I. Primeira norma cuja apreciação se requer
8. A Recorrente pretende, em primeiro lugar, ver apreciada a (in)constitucionalidade da norma que resulta da conjugação dos artigos 1.º do RGCO, 31.º n.ºs 1 e 2 alínea b) do CP e 108.º n.º 1 e 113.º n.º 1 alínea ttt), ambos do REGICOM, na interpretação seguida pelos Tribunais que neste processo apreciaram a questão (Tribunal do Comércio de Lisboa e Tribunal da Relação de Lisboa).
9. Mais concretamente, a interpretação normativa que se questiona é aquela segundo a qual constitui ilícito típico (artigo 1.º do RGCO), para efeitos do disposto nos artigos 108.º n.º 1 e 113.º n.º 1 alínea ttt), ambos do REGICOM, o comportamento que consiste na não prestação, por um particular, de informações solicitadas pelo ICP-ANACOM, quando esse particular – em tempo e na pendência do prazo de cumprimento da ordem – exerce os seus direitos de resistência e de acção relativamente à ordem de prestação de informações (artigo 31 .º n.ºs 1 e 2 alínea b) do CP), recorrendo, para o efeito, aos meios administrativos e judiciais ao seu dispor.

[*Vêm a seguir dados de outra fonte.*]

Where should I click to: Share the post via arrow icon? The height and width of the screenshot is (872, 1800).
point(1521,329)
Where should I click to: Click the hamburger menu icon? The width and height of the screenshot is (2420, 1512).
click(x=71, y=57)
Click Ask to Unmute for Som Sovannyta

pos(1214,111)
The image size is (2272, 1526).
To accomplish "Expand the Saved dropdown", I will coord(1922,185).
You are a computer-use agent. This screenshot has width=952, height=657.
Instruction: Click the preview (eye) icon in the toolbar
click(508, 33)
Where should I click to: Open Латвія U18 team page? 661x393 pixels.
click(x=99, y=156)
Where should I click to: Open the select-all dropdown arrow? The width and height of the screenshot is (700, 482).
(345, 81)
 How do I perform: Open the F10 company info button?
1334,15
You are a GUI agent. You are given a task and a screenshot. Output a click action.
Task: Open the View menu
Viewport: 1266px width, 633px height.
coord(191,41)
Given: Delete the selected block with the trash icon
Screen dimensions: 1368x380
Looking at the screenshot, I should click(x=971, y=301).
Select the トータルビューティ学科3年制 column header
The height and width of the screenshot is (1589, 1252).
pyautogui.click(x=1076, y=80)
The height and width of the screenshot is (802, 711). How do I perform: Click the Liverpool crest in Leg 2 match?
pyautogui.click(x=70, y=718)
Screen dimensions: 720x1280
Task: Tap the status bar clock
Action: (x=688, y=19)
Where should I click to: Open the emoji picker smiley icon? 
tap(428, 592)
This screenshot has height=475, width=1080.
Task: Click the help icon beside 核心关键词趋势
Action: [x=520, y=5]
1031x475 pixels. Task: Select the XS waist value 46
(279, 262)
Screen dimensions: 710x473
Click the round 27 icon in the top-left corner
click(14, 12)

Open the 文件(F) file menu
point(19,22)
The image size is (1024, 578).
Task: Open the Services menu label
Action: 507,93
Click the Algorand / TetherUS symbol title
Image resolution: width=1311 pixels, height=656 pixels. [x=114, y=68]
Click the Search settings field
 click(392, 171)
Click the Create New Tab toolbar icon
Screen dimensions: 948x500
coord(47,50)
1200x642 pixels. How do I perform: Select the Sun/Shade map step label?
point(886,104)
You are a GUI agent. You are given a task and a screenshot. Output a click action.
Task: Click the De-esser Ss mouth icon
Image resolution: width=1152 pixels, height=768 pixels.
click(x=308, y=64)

10. As normas constitucionais violadas são, na perspectiva da Recorrente, as constantes dos artigos 21 º e 29.º n.º 1 da CRP, ou seja, respectivamente, a norma que atribui aos particulares o direito de resistirem a ordens que consideram ilegais e a norma que determina que só é punível o comportamento cuja punibilidade não se encontre excluída pela ordem jurídica na sua totalidade.
II. Segunda norma cuja apreciação se requer
11. A Recorrente pretende, em segundo lugar, ver apreciada a (in)constitucionalidade da norma que resulta da conjugação dos artigos 8.º n.º 1 do RGCO e 108.º n.º 1 e 113.º n.º 1 alínea ttt), ambos do REGICOM, na interpretação seguida pelos Tribunais que neste processo apreciaram a questão (Tribunal do Comércio de Lisboa e Tribunal da Relação de Lisboa).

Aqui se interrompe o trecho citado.